The BMessageFilter
class is intended to be used as
part of the system-defined messaging system. If you try to use one outside
this system, your results may not be what you expect.
A BMessageFilter
is a message-screening function
that you "attach" to a BLooper
or BHandler
. The message
filter sees messages just before they're dispatched (i.e. just before BLooper::DispatchMessage()
),
and can modify or reject the message, change the
message's designated handler, or whatever else it wants to do—the
implementation of the filter function isn't restricted.

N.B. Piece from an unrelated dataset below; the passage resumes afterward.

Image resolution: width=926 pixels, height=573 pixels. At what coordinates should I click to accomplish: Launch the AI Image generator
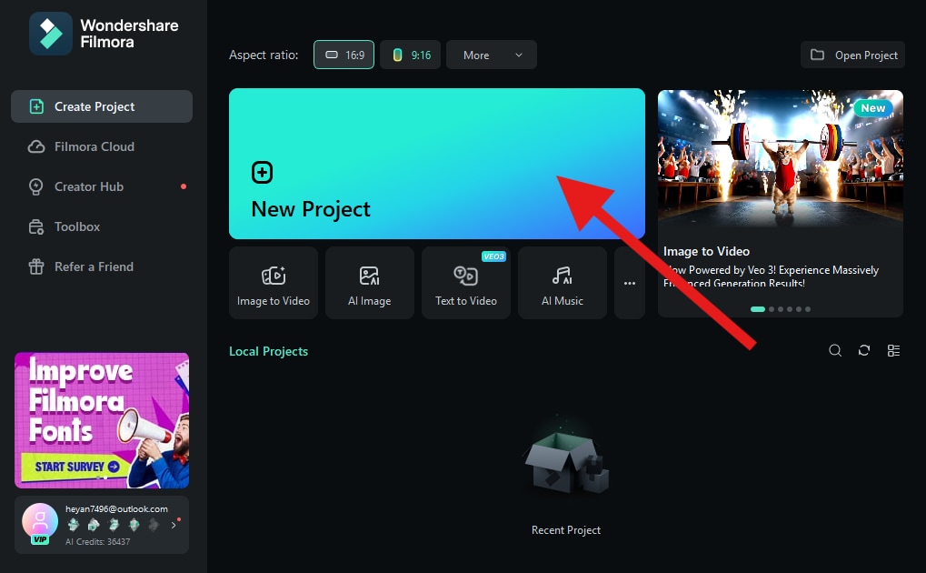(x=370, y=283)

To define a message filter, you have to provide a message-filtering
function. You do this by implementing the Filter()
hook function in a
BMessageFilter
subclass, or by supplying a
filter_hook
function to the
BMessageFilter
constructor. Only one filter function per object is called. If you implement
Filter()
and provide a filter_hook
function, the
filter_hook
will win.
To attach a message filter to a looper, call
BLooper::AddCommonFilter()
.
To add it to a handler, call
BHandler::AddFilter()
.
Looper filters see all incoming messages; handler filters see only
those messages that are targetted for that particular handler.
A BLooper
or
BHandler
can have more than one message filter. Furthermore, a looper can have two sets of
filters: a looper set and a handler set (keep in mind that
BLooper
is derived from
BHandler
).
Looper filters are applied before handler filters.
A BMessageFilter
object can be assigned to only one
BHandler
or BLooper
at a time.
The BMessageFilter
class is intended to be used as
part of the system-defined messaging system. If you try to use one outside
this system, your results may not be what you expect.